What new idea or innovation is having the most significant impact on the filmmaking world?
Newer digital cameras have such high image quality and they're affordable. They're so small. You can carry them in a backpack and be unobtrusive when you are out shooting footage. With today's airline bag fees, it helps that cameras are so small. We're using DSLR cameras.
What's something that most people just don't understand about your area of expertise?
People really like the film and think that it will soon be broadcast on television, screened at theaters in their towns, and streamed online. But when everyone involved in the film has a full-time job and no real filmmaking experience, things move a little slowly.
What's an emerging trend that you think will shake up the filmmaking world?
Self-distribution. I think more and more filmmakers will sell their films on their own websites instead of hoping to ink a deal with a distributor and then share the profits with that company. We're selling Stitched DVDs on our website and at screenings across the country. If you are going to go this route, you have to be aggressive and hard working.
In April, we drove a DVD-stuffed car from Houston to quilt shows in Cincinnati, Ohio, and Paducah, Kentucky. Museums and quilt shops are hungry for content to provide to their customers and I'm amazed how easy it is to book screenings. All you have to do is produce an entertaining, quality film, contact venues, and get publicity. We've had to think of venues such as libraries, quilt stores, and empty shops since we can't afford to rent a theater. To help spread the word out about the film, I email press releases to quilt guilds and journalists. Many quilting websites and magazines ask me to write essays about the film and the filmmaking process because they need content.
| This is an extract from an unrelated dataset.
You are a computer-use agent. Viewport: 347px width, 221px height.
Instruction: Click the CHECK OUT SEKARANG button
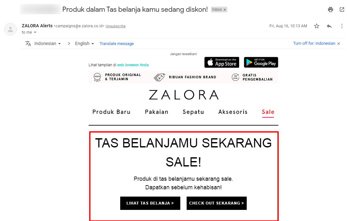pyautogui.click(x=217, y=203)
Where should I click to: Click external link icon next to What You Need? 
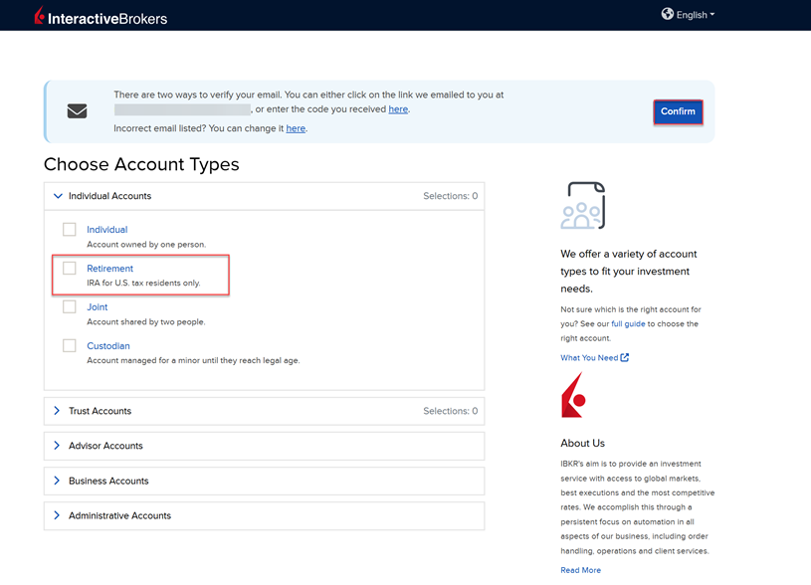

What's a filmmaking trend that you wish would go away?
I wish that film festivals, indie theaters, and film organizations could provide a little more support to truly independent films. Many festivals want to have the world premiere of your film, but a filmmaker is faced with the decision of sitting on a film for a year or two or see if they get into film festival or start selling it. Since we knew there was a market of 21 million quilters, we chose to start selling Stitched DVDs instead of waiting. Theaters tend to charge you to screen the film and I wish more would agree to screen the film at no charge but take some of the ticket sales.
What's an idea you became fascinated with but that ended up taking you off track?
We shot too much footage of things that didn't really fit into the storyline. We had more than 250 hours of footage and I should have done a better job telling people that certain interviews or scenes didn't fit. But when you are making your first documentary, you doubt your news judgment and think others know the subject better.